At Black Hat USA 2023, a session led by a team of security researchers, including Fredrik Heiding, Bruce Schneier, Arun Vishwanath, and Jeremy Bernstein, unveiled an intriguing experiment. They tested large language models (LLMs) to see how they performed in both writing convincing phishing emails and detecting them. This is the PDF technical paper.
The Experiment: Crafting Phishing Emails
The team tested four commercial LLMs, including OpenAI's ChatGPT, Google's Bard, Anthropic's Claude, and ChatLlama, in experimental phishing attacks on Harvard students. The experiment was designed to see how AI technology could produce effective phishing lures.

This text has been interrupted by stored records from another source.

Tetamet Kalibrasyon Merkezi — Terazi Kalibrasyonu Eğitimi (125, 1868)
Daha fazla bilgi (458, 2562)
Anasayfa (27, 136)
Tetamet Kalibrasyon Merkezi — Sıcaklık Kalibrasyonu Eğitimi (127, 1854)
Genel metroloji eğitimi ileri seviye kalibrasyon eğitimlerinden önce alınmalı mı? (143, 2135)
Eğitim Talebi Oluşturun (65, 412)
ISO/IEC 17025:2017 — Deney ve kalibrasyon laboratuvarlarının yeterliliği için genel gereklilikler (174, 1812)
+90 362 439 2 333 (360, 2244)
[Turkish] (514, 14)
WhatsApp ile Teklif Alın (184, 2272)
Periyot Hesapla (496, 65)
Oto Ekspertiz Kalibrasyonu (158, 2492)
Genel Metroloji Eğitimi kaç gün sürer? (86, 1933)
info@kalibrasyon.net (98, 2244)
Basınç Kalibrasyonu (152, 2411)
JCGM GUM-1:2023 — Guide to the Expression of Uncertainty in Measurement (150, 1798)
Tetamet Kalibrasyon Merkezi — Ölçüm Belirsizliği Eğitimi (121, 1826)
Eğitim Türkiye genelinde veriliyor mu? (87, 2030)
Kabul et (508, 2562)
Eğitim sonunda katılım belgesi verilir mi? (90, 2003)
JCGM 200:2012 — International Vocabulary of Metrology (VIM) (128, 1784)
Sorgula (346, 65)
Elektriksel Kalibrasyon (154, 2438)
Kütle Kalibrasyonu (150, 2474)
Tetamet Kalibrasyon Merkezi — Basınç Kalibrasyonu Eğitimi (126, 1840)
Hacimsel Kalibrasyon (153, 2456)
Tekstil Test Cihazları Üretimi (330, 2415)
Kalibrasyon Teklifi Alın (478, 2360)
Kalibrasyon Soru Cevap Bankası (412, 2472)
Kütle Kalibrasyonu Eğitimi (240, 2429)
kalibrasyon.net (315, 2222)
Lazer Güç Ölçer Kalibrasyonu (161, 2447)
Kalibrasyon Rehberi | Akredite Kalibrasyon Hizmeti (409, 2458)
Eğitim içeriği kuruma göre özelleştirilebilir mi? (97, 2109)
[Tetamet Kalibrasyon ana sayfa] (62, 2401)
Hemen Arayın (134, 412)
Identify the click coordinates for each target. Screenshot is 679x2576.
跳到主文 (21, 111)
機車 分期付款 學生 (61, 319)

Heiding, a research fellow at Harvard, emphasized that such technology has already impacted the threat landscape by making it easier to create phishing emails. He said, "GPT changed this. You don't need to be a native English speaker, you don't need to do much. You can enter a quick prompt with just a few data points."

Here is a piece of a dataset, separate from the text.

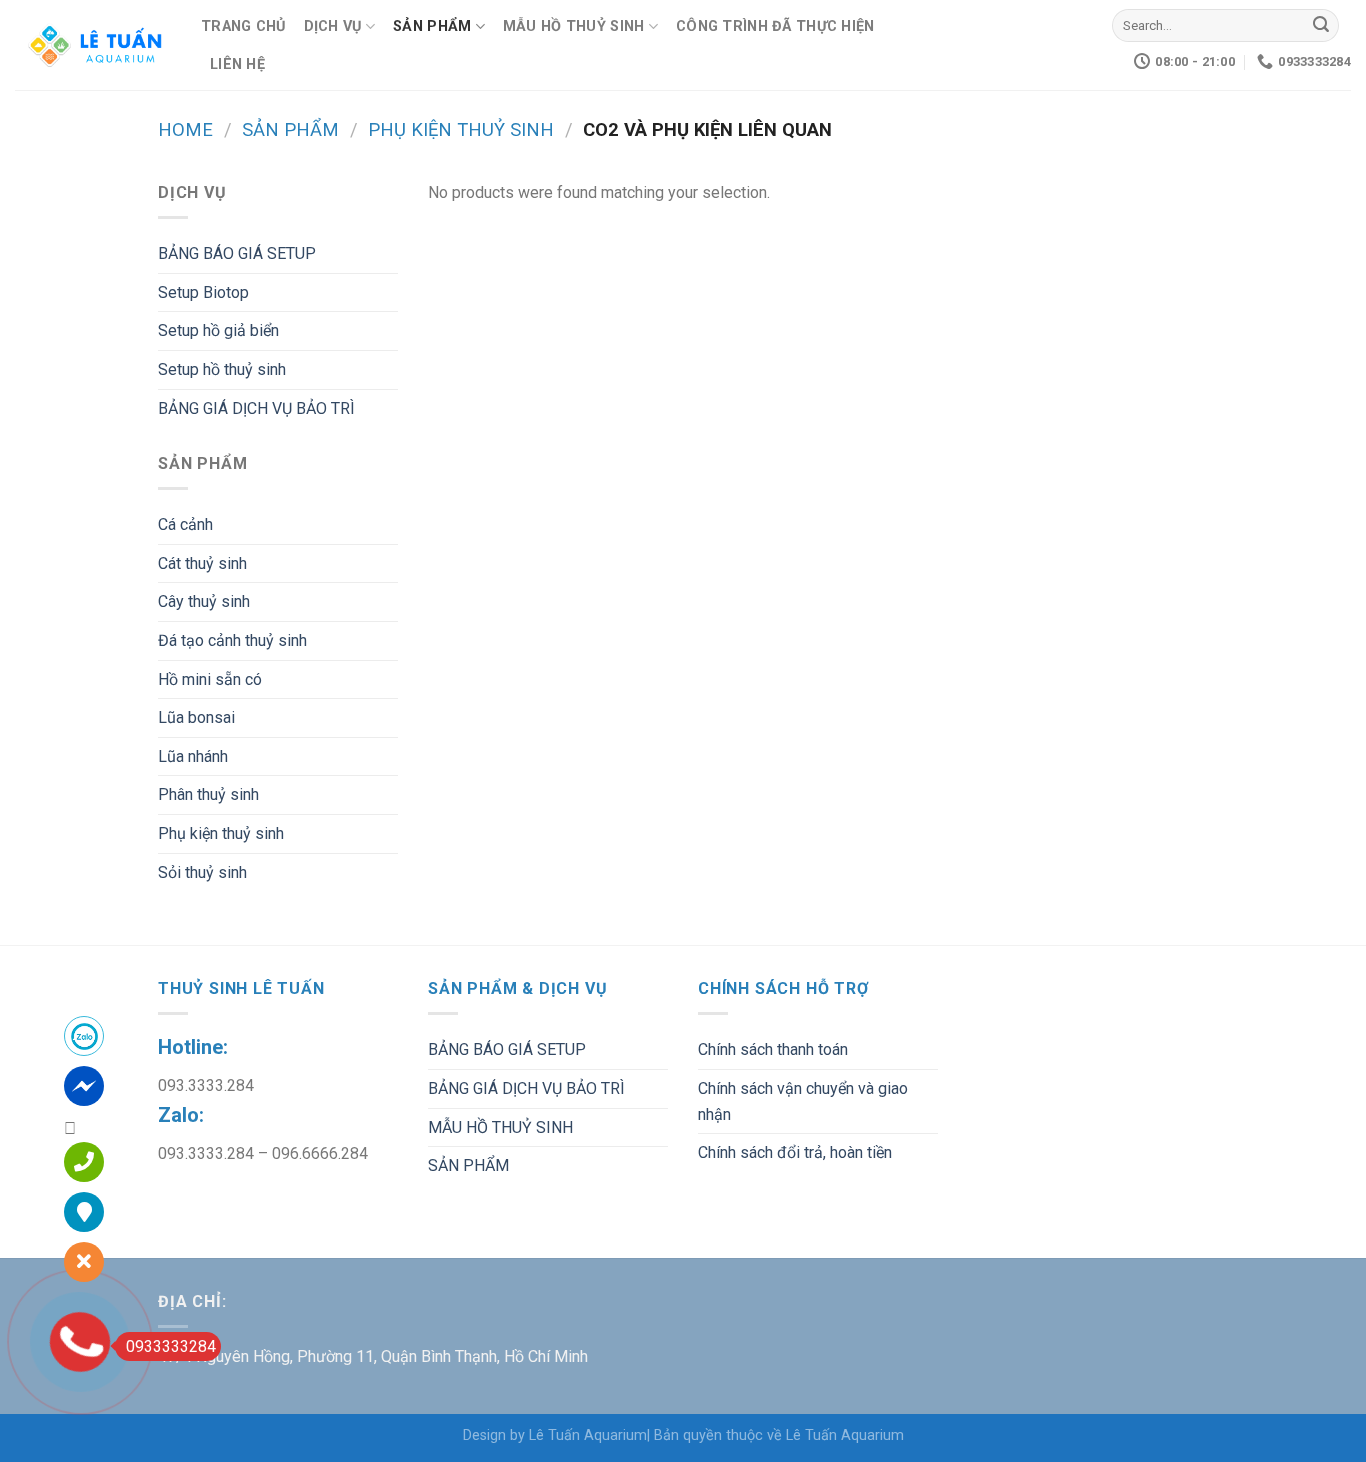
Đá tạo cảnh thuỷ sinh (232, 640)
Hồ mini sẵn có (210, 679)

The team sent phishing emails offering Starbucks gift cards to 112 students, comparing ChatGPT with a non-AI model called V-Triad. The results showed that the V-Triad email was the most effective, with a 70% click rate, followed by a V-Triad-ChatGPT combination at 50%, ChatGPT at 30%, and the control group at 20%.
However, in another version of the test, ChatGPT performed much better, with nearly a 50% click rate, while the V-Triad-ChatGPT combination led with almost 80%. Heiding emphasized that an untrained, general-purpose LLM was able to create very effective phishing attacks quickly.
Using LLMs for Phishing Detection
The second part of the experiment focused on how effective the LLMs were in determining the intent of suspicious emails. The team used the Starbucks emails from the first part of the experiment and asked the LLMs to determine the intent, whether it was composed by a human or an AI, identify any suspicious aspects, and offer advice on how to respond.
The results were both surprising and encouraging. The models had high success rates in identifying marketing emails but struggled with the intent of the V-Triad and ChatGPT phishing emails. They fared better when tasked with identifying suspicious content, with Claude's results being highlighted for not only achieving high results in detection tests but also providing sound advice for users.
The Phishing Power of LLMs
Overall, Heiding concluded that the out-of-the-box LLMs performed quite well in flagging emails that could be suspicious, even though they had not been trained on any security data. He stated, "This really is something that everyone can use right now. It's quite powerful."
The experiment at Black Hat USA 2023 sheds light on the double-edged sword of AI in cybersecurity. On one hand, it can be used to craft convincing phishing emails, lowering the bar for would-be attackers. On the other hand, it offers a new and powerful tool for detecting and responding to phishing attempts.
The session serves as a wake-up call for IT and InfoSec professionals, highlighting the need to understand and leverage AI's capabilities in the ever-evolving landscape of cyber threats. It's a fascinating glimpse into how technology is shaping the future of phishing attacks and defense, making it a must-know topic for anyone looking to keep their human firewall as strong as possible.